The shock is still in us, as my husband feels ok, was eating well untill Thursdays shock no symptoms not even a cough.

The mood at home as changed dramatically....we were starting to live a life again & bang no forwarning, no seperate appointment, just a normal pre treatment day bloods taken weight etc see onco & home. We stupidly thought as all the pre bloods etc had been down all was ok, how blooming wrong were we! Those words " your scans show disease progression" we thought thats it, its spread more, instead of saying sorry the tumours have grown. Lumg 5cm to 7cm in 9 months, though keytruda wasnt started till April & bone spine is 4cm & I asked how much growth & onco didnt know, as nothing to compare to.
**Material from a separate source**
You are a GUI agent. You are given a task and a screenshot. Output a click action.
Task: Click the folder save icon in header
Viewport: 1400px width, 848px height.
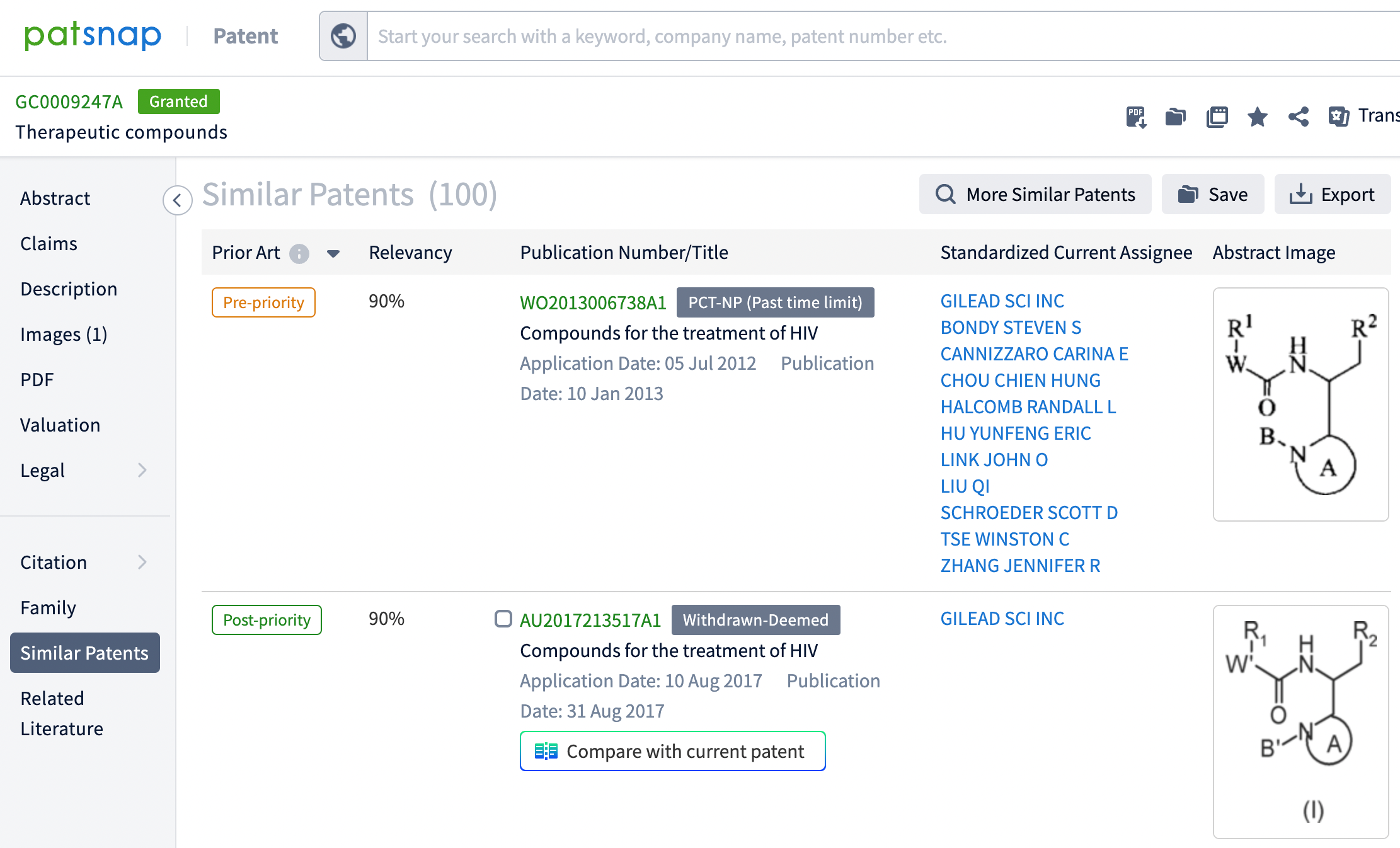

I was told no when I mentioned pseudoprogression, no reason, just no its not that.

I would have expected my husband to be feeling ill showing signs of illness, but no, apart from knee pain which is OA  wear & tear.

The mood at home as flatlined, neith of us want to eat go out or do anything, as dreading this chemo & whats going to happen...am I going to be a full time nurse is he going to be bedbound sleeping or throwing up & not having any life!
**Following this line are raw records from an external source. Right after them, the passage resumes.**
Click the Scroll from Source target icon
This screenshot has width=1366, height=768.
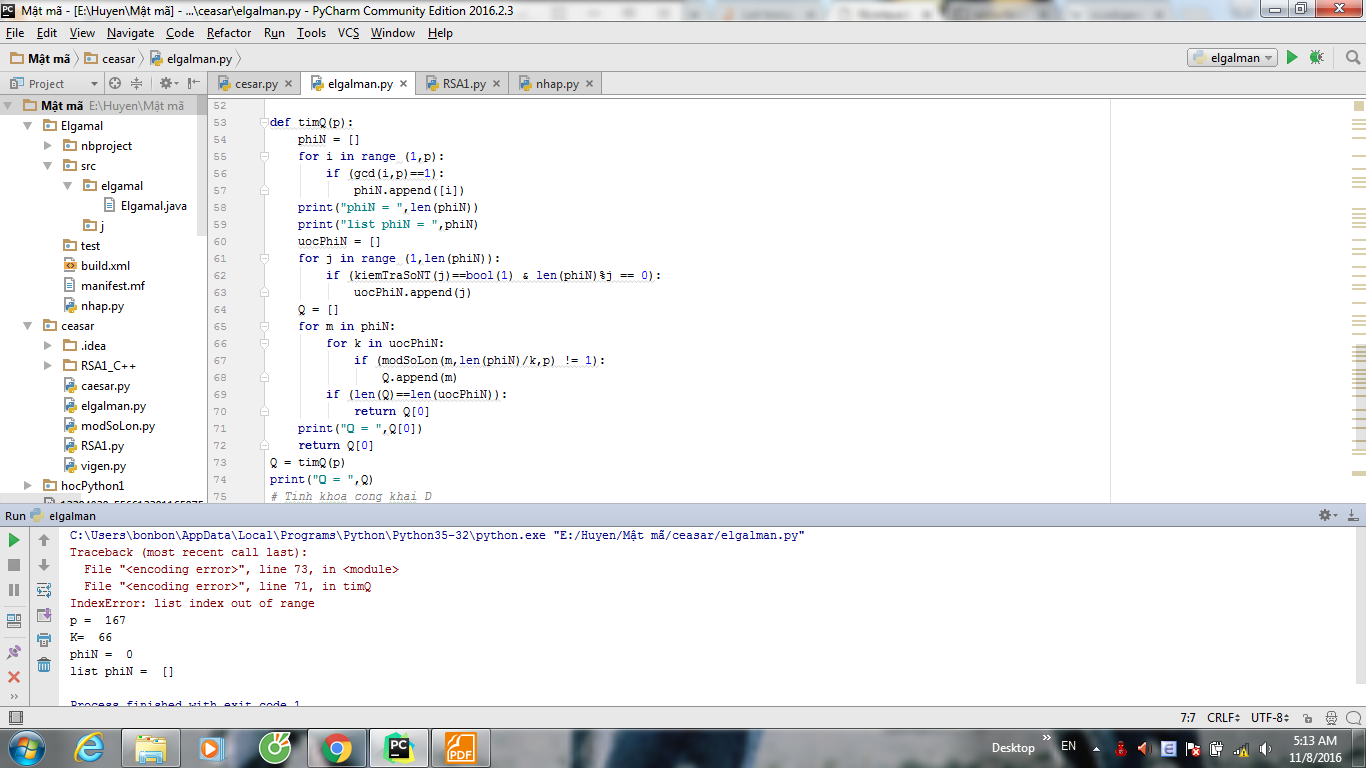pyautogui.click(x=115, y=84)
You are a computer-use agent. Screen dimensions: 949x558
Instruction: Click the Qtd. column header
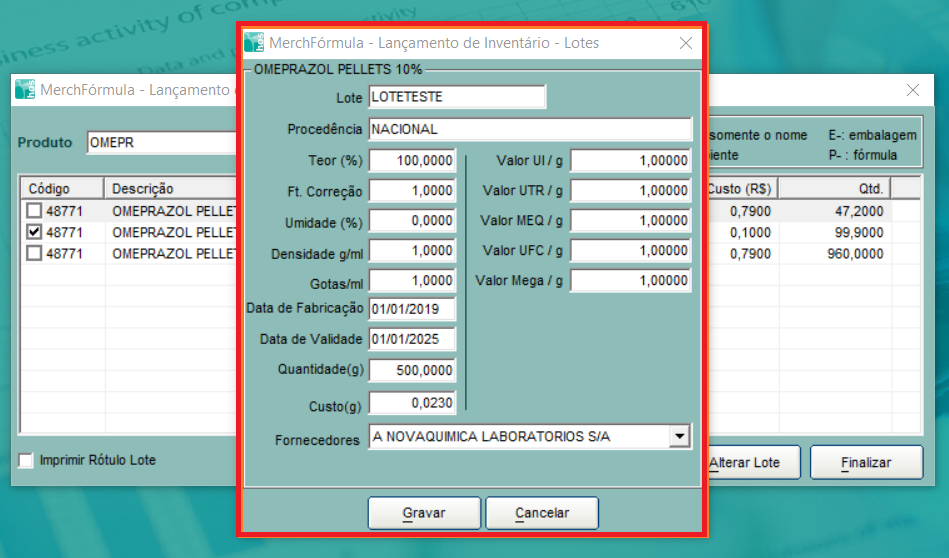pos(835,188)
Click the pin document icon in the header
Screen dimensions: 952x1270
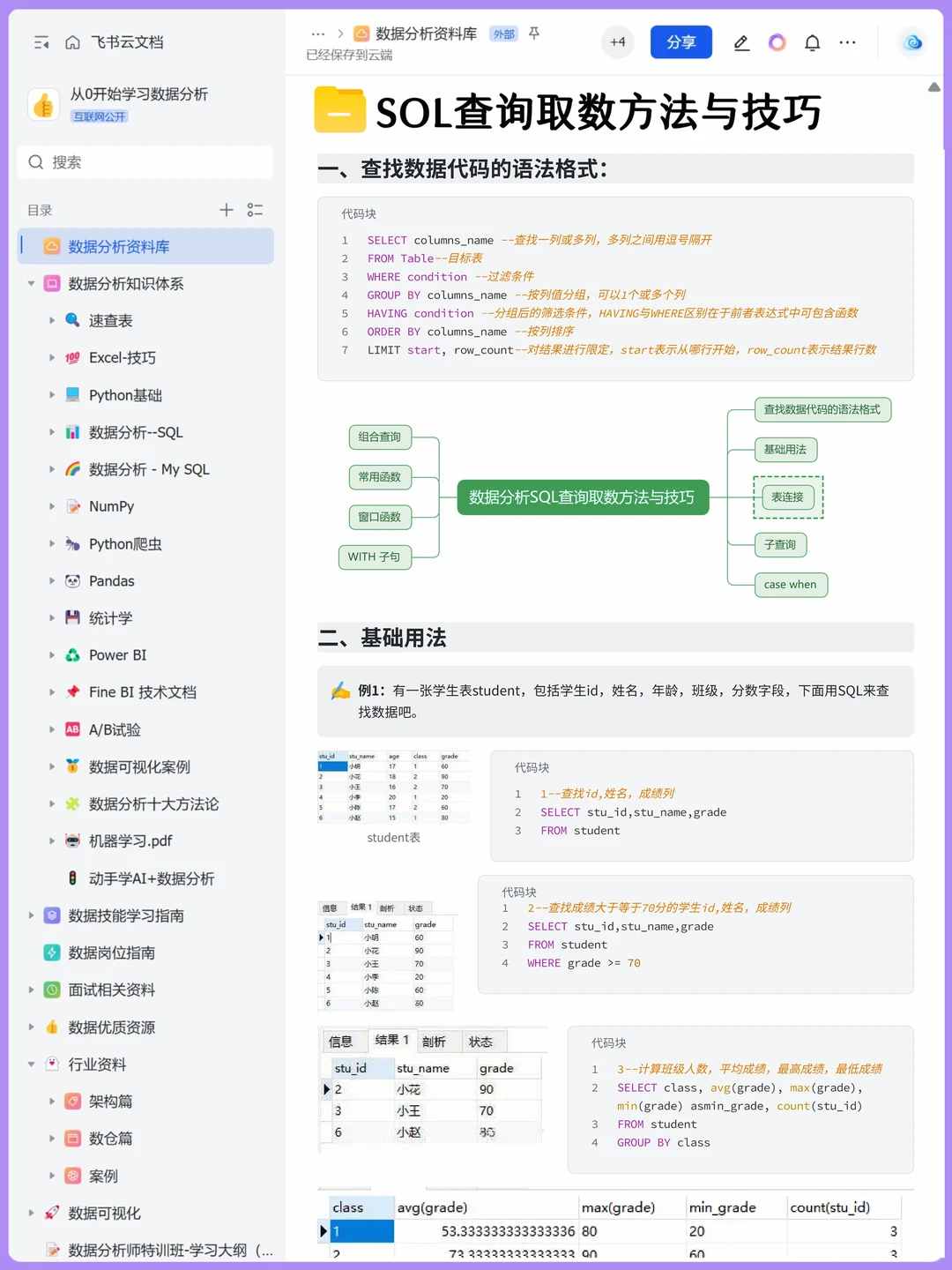coord(534,34)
Is it worth it, is it worth mentally destroying our lives with worry over tteatment & side affects? 

He was eating everything in site up until Thursday & since then not had interest in food nor me.

We are both down, deflated & lost hope.....which is how we felt when this hell nightmare started 9 mths ago! And no closer now to getting a suitable treatment plan than we were then.

Onco spoke so fast I couldnt take in what she was saying & kept asking her to repeat & husband just sat tearful & numb. 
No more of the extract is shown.